Manewry odbywają się na poligonie im. Żukauskasa w Podbrodziu i potrwają do 17 października. W ćwiczeniach uczestniczą litewskie Siły Zbrojne oraz pododdziały NATO, które wspólnie przeprowadzą operacje obronne i ofensywne, w tym działania w nocy oraz organizowanie wsparcia logistycznego.

Dowódca litewskiej brygady „Żelazny Wilk”, płk Aurelius Motejunas, zaznaczył, że ćwiczenia mają na celu wzmocnienie współpracy między sojusznikami oraz poprawę zdolności obronnych w regionie. W ćwiczeniach uczestniczą także inne jednostki litewskie, takie jak batalion piechoty im. Wielkiego Księcia Olgierda, batalion artylerii, Ochotnicze Siły Obrony Narodowej, Siły Powietrzne oraz Żandarmeria Wojskowa. Siły sojusznicze reprezentowane są przez żołnierzy z Belgii, Czech, Stanów Zjednoczonych, Luksemburga, Norwegii, Holandii i Niemiec.

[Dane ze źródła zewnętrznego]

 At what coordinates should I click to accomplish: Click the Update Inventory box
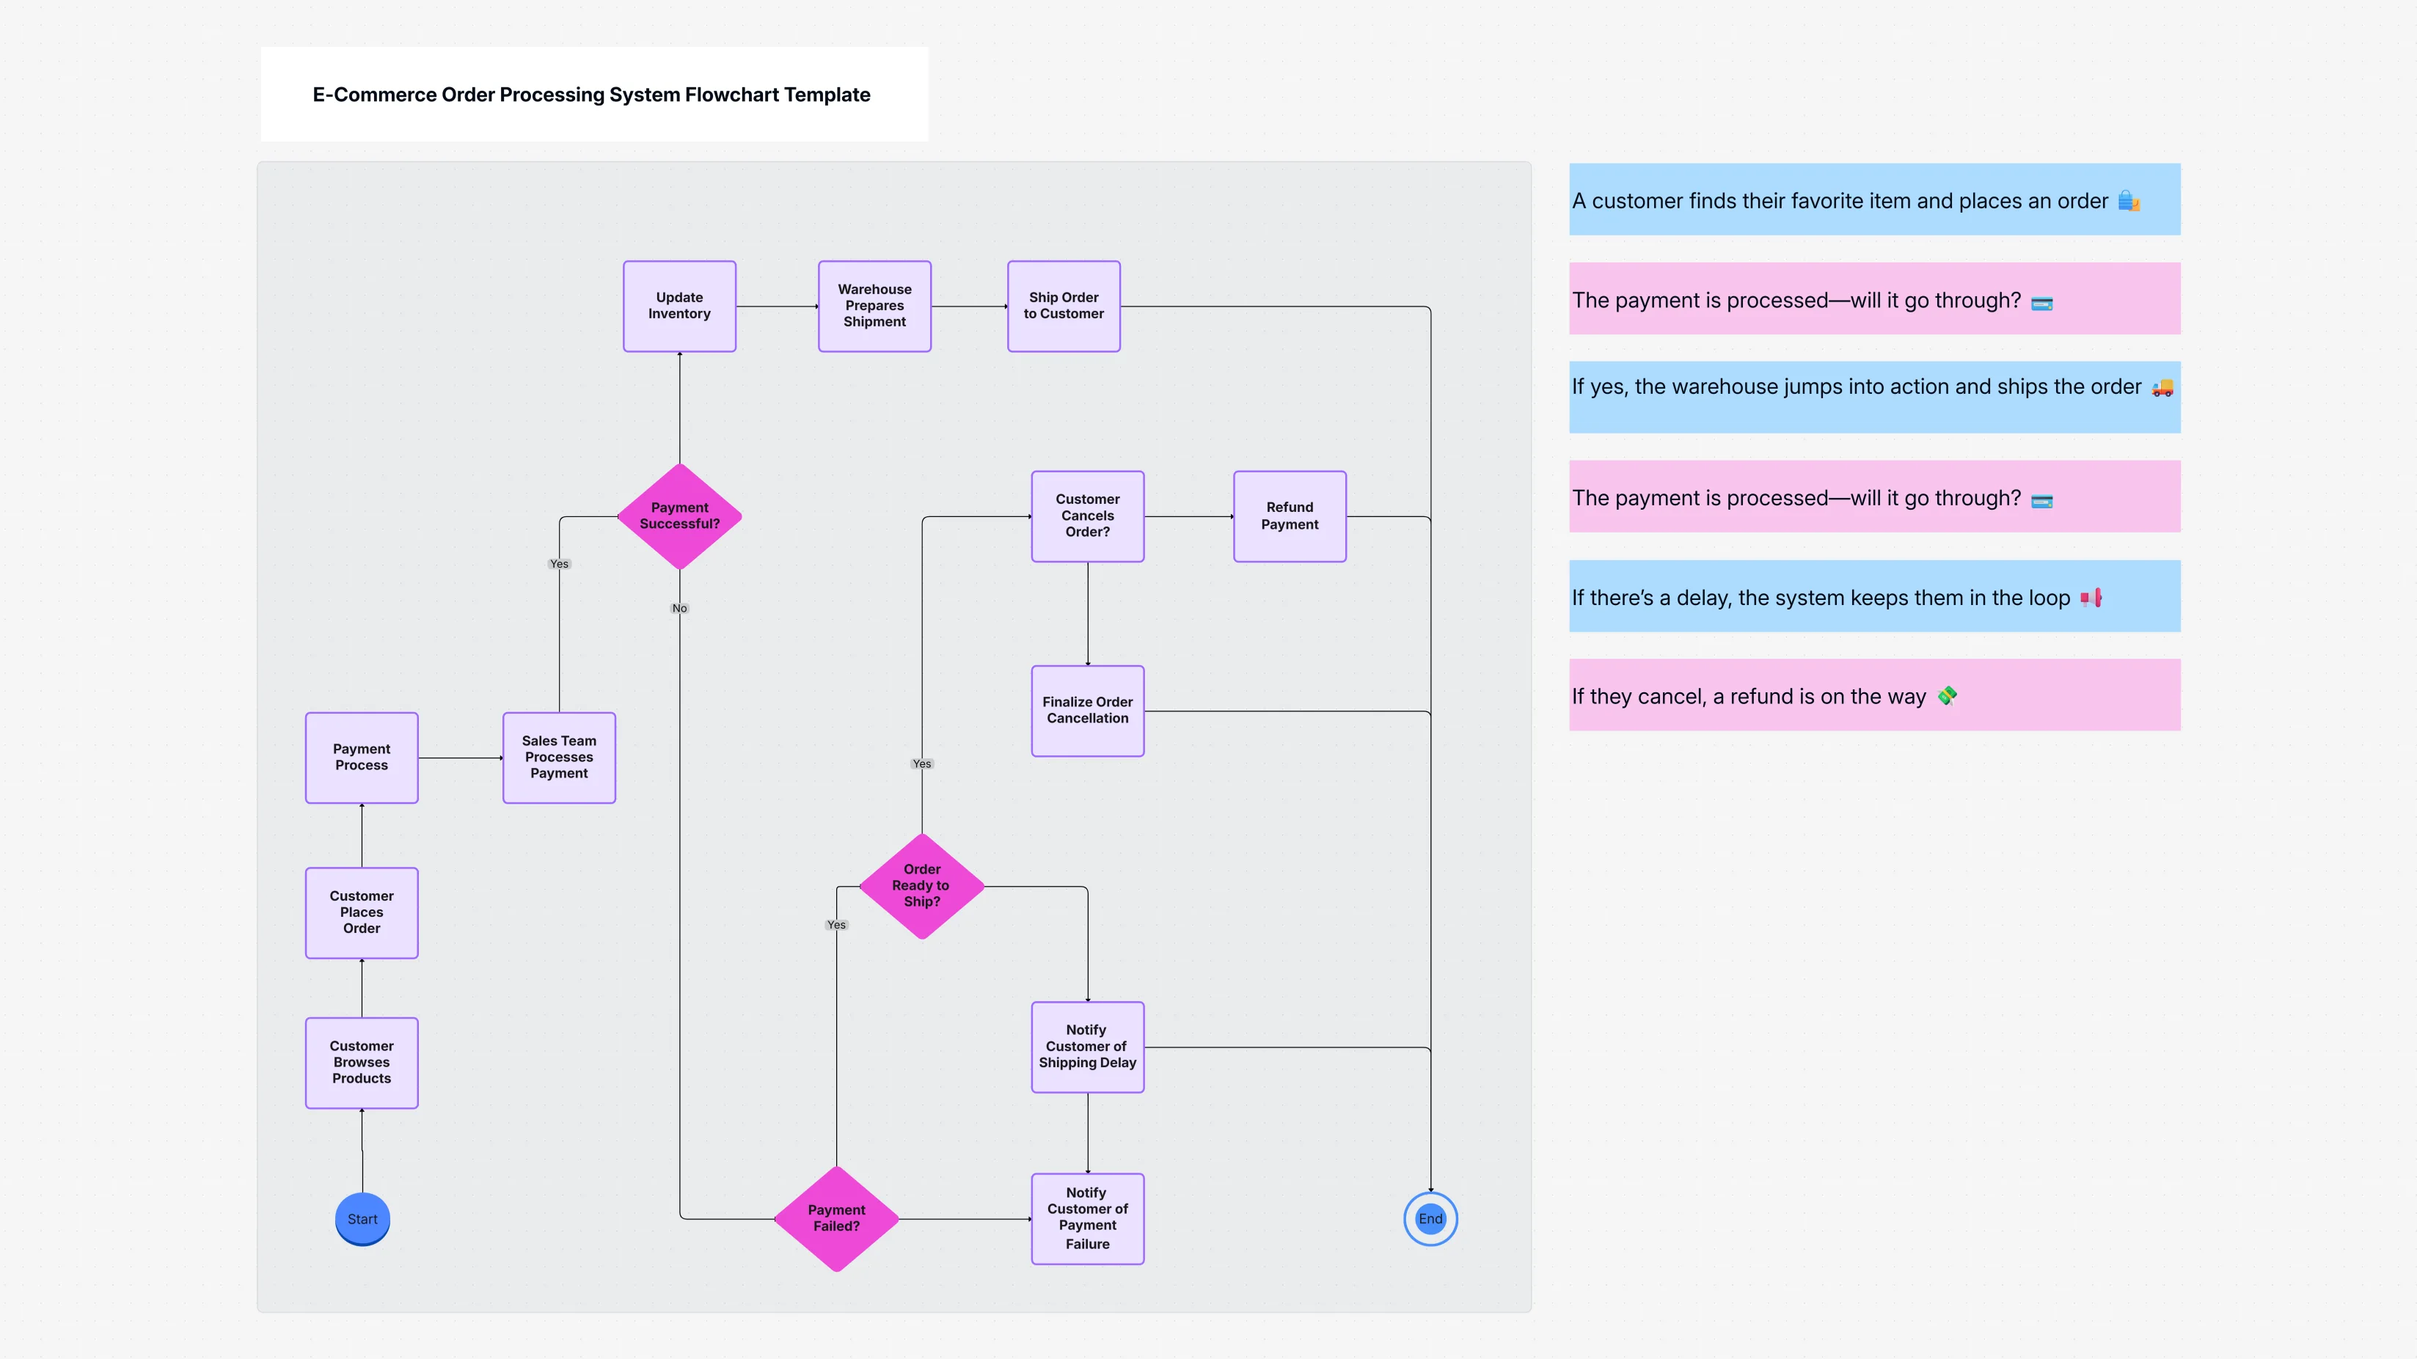(x=678, y=306)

Władze w Mińsku jak dotąd nie skomentowały ćwiczeń, ale spodziewane są oskarżenia o eskalację sytuacji w regionie. Manewry „Żelazny Wilk” mają za zadanie wzmocnić stabilność na wschodniej flance NATO oraz zademonstrować gotowość do współpracy w odpowiedzi na potencjalne zagrożenia. Wzmożona aktywność wojskowa w pobliżu granicy może być postrzegana przez Białoruś jako wyraz siły i determinacji sojuszu w regionie.